Bihar poised to become 2nd most populous state by 2041
Bihar’s child per woman ratio is 3.3, higher than the national average of 2.3. The state also has a significant number of teenage births. Out of the annual 30 lakh births in the state, 3.5 lakh (approx.) are teenage births, contributing to the state’s high maternal and infant mortality as well as morbidity.Updated: Jul 11, 2019 10:34 IST
Bihar gears up to celebrate world population day on Thursday against the backdrop of the fact that its population grew by 25.42% during 2001-11 (source: Census 2011) and is now poised to become the second most populous state, surpassing Maharashtra by 2041, with an estimated population of 15.34 crore.
Bihar’s total fertility rate (TFR), which is the child per woman, also remains the highest in the country at 3.3, as compared to the national average of 2.3 (source: Sample Registration System).
That’s not all. Bihar has a high unmet need (women who want to stop or delay childbearing but are not using any method of contraception) for family planning at 21% and low use of modern contraceptive methods at just 23% (National Family Health Survey-4, 2015-16).
“Bihar’s low contraceptive prevalence among young people and overall high unmet need pose a substantial challenge, especially in light of the country’s goal of expanding family planning services to additional users,” said a spokesperson of the Centre for Catalysing Change (C3), an NGO, which works on health issues, having footprints in Bihar as well.

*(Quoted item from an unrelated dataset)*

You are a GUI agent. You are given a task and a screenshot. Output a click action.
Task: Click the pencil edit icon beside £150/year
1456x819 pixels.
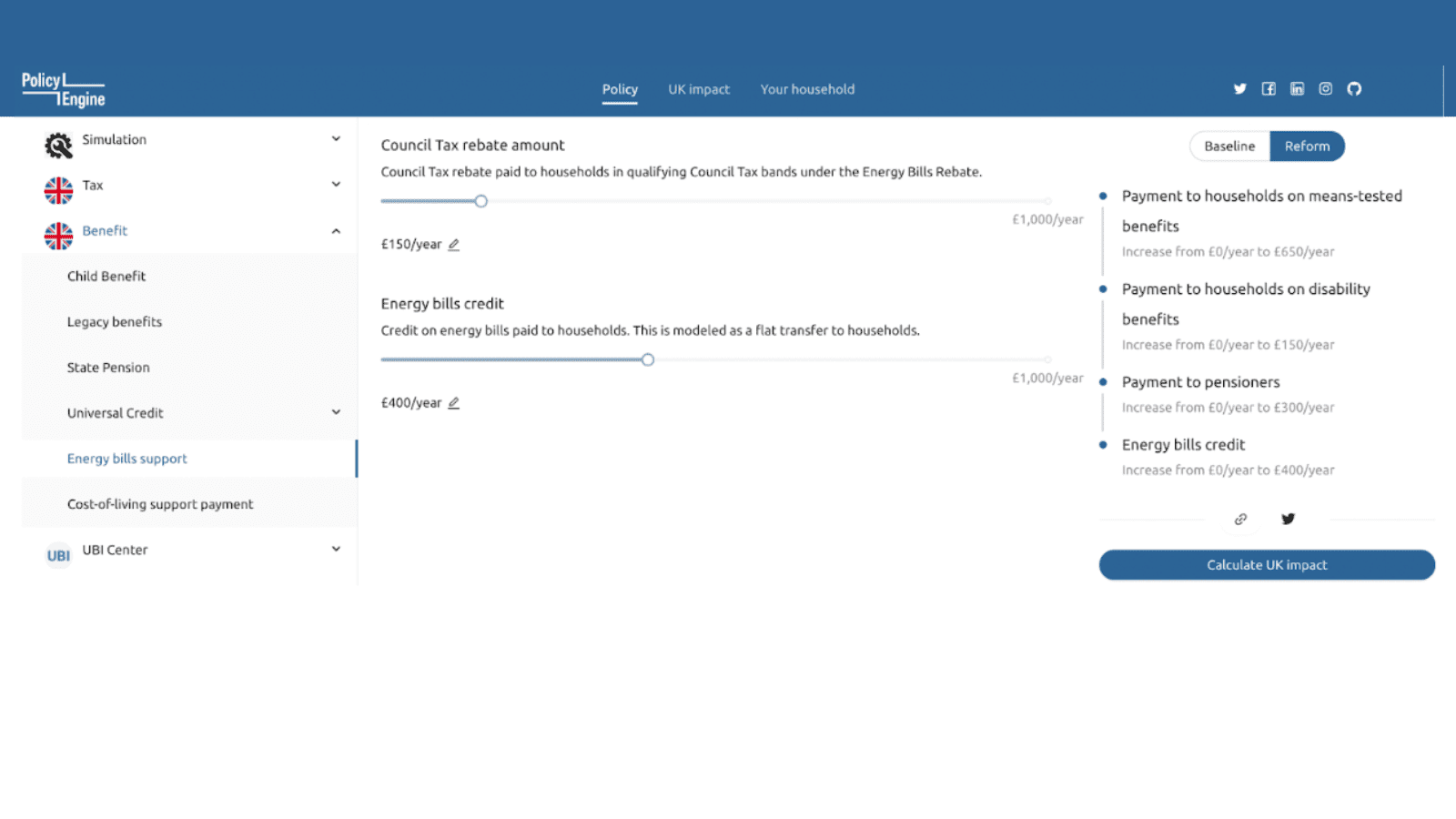[454, 245]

The state’s poor showing in population control was also attributed to low access and use of family planning methods.
“The NFHS-4 (2015-16) reports contraceptive use at just 2% for married women between 15 and 19 years of age, as compared to 35% for married women aged 30-39 years (2015-16),” said the spokesperson for C3.
“The state also has a significant number of teenage births. Out of the annual 30 lakh births in the state, 3.5 lakh (approx.) are teenage births, contributing to the state’s high maternal and infant mortality as well as morbidity,” she added.
As per NFHS-4 data, West Champaran (4%), East Champaran (5.5%), Saran (8.7%), Gopalganj (9.1%), Muzaffarpur (9.2%) and Siwan (9.9%) are some districts in Bihar having low contraception prevalence rate, which is the percentage of women of reproductive age who are using, or whose sexual partner is using, a contraceptive method at a particular point in time.
Referring to the Population Council Udaya study for Bihar and Uttar Pradesh, on understanding the lives of adolescents and young adults, she said, “Among married young women (15-19 years age group) in Bihar, 45% reported an unmet need for contraception. Only 7% of the married young women (15-19 years age group) were currently using any method of contraception and just 8% used any method to delay the first birth,” she signed off.
Bihar, which accounts for 8.58% of the country’s total population, or nearly 103.8 million people (Census 2011), is India’s third most populous state.
With 1106 persons per square kilometer, Bihar is already the most densely populated state in the country.
Efforts to reach Bihar’s principal secretary, health, Sanjay Kumar, executive director, State Health Society, Manoj Kumar and additional executive director Karuna Kumari proved futile.